Whats in a Name, CliffsNotes

If you attended any organized school, you likely have heard of CliffsNotes. You maybe even used them. Cliff Keith Hillegass dropped out of a Master’s program studying physics and geology at the University of Nebraska in 1939, got married, and took a job working for the Nebraska Book Company.

During 1958, Cliff met Jack Cole, the co-owner of Coles Toronto book business which published a series of Canadian study guides called Coles Notes. Jack agreed to sell Hillegass the US rights to the guides.

Catherine MacDonald, was a co-founder of Cliff'sNotes (original spelling) with her first husband, Cliff Hillegass. She typed an initial mailing to college stores of about 1,000 letters. Catherine operated the fledgling publishing company out of the basement of the family home and during the first few years shipped over a million Cliff'sNotes with a tiny staff including the couple’s children. They divorced in 1967.

He designed the first yellow and black cover himself, with a visual pun of an outline of mountain cliffs. He used graduate students to write the guides. Cliff never wrote any of the guides. He paid modest fees to its writers and no royalties, sold printed booklets for pennies a copy.
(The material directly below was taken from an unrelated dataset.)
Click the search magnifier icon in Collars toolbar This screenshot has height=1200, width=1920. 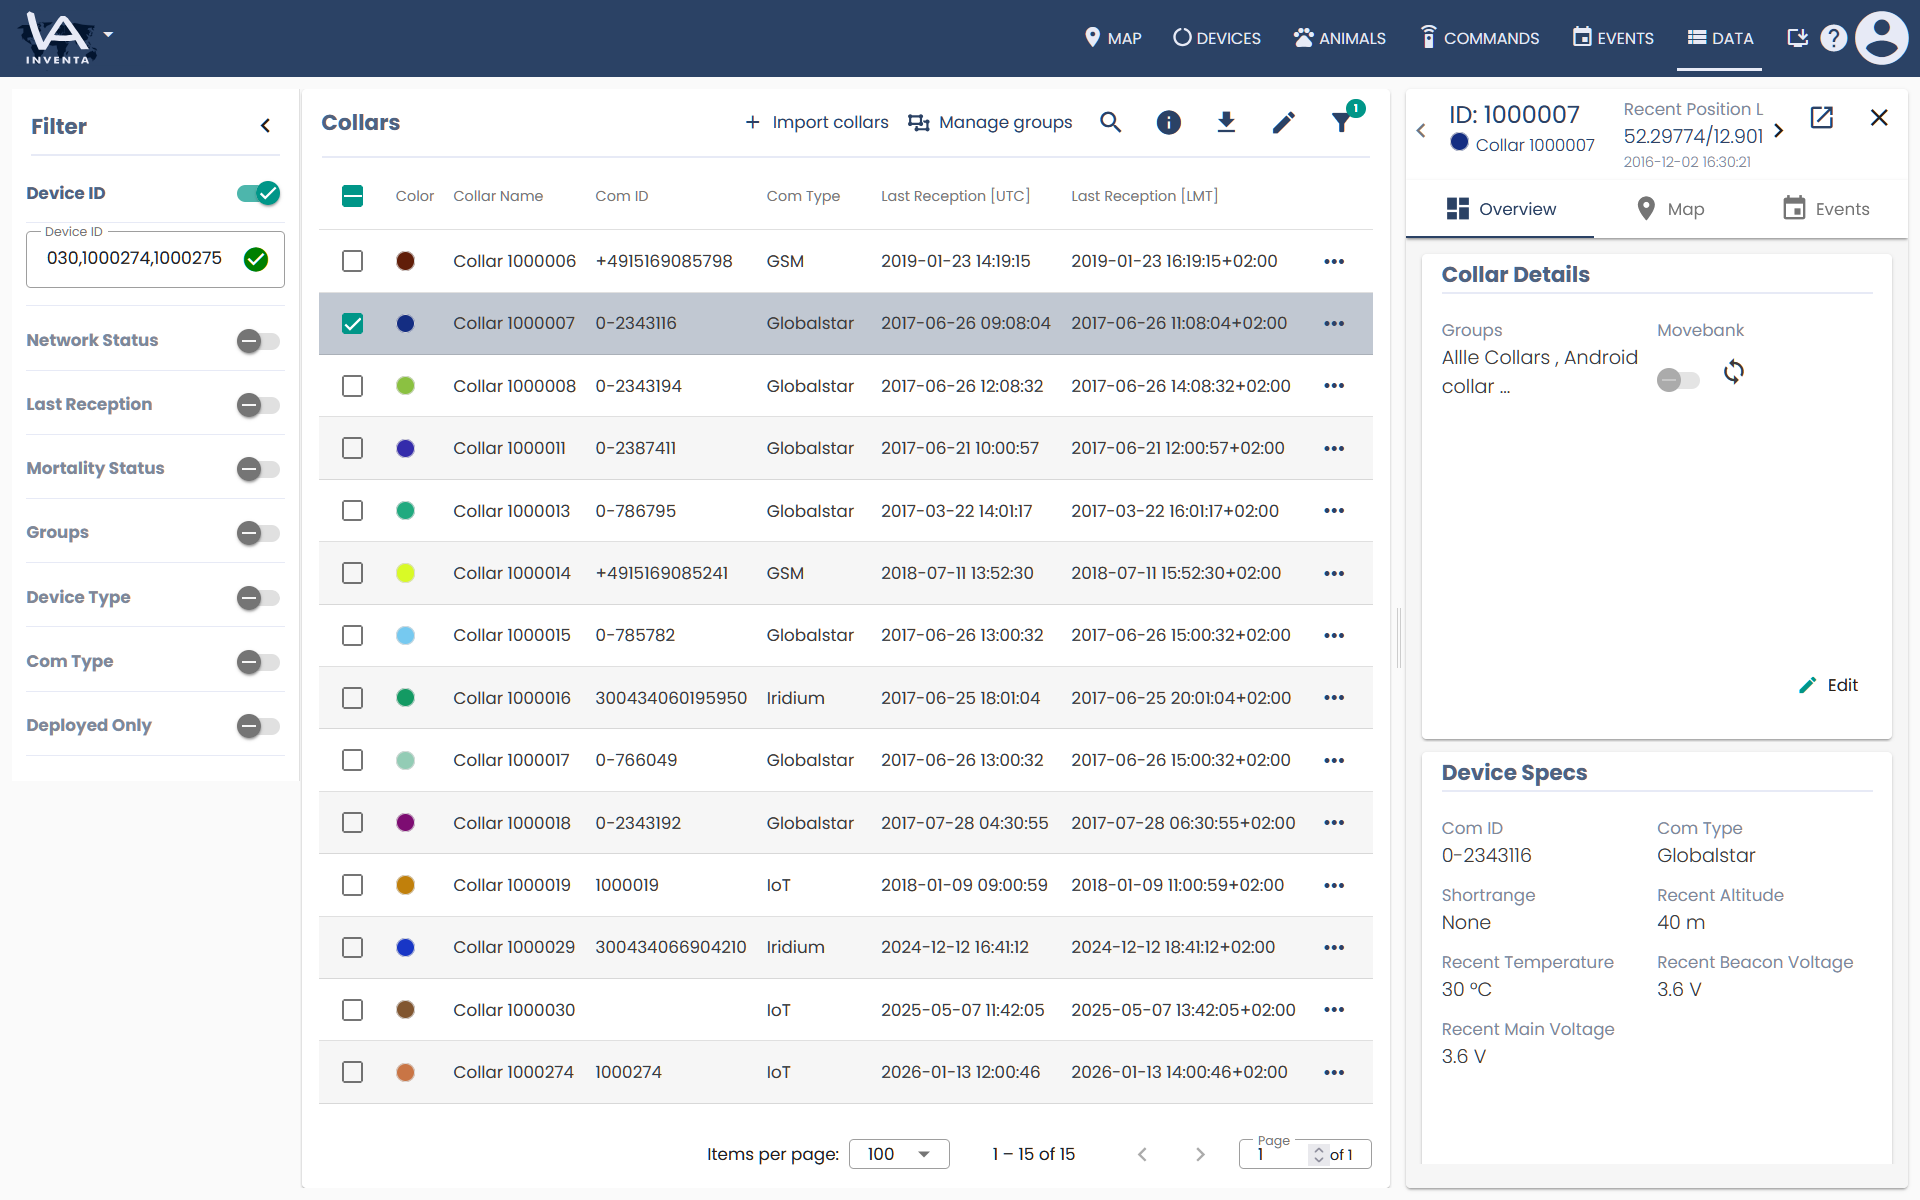click(x=1110, y=122)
The first run published in 1958 comprised 16 of Cole’s Notes’ Shakespeare study guides, funded with a $4,000 loan. The study guides were a hit, selling a reported 58,000 copies in the early going allowing Cliff to expand his enterprise. From his first Cliff's Notes, a summary of Hamlet, in 1958. He eventually published more than 220 titles and sold more than 50 million CliffsNotes worldwide.

The company was selling more than 5 million pamphlets annually and reaping multimillion-dollar profits. Cliff retired from CliffsNotes, selling the company to IDG Books for $14 million. He died at age 83 on 5 May, 2001.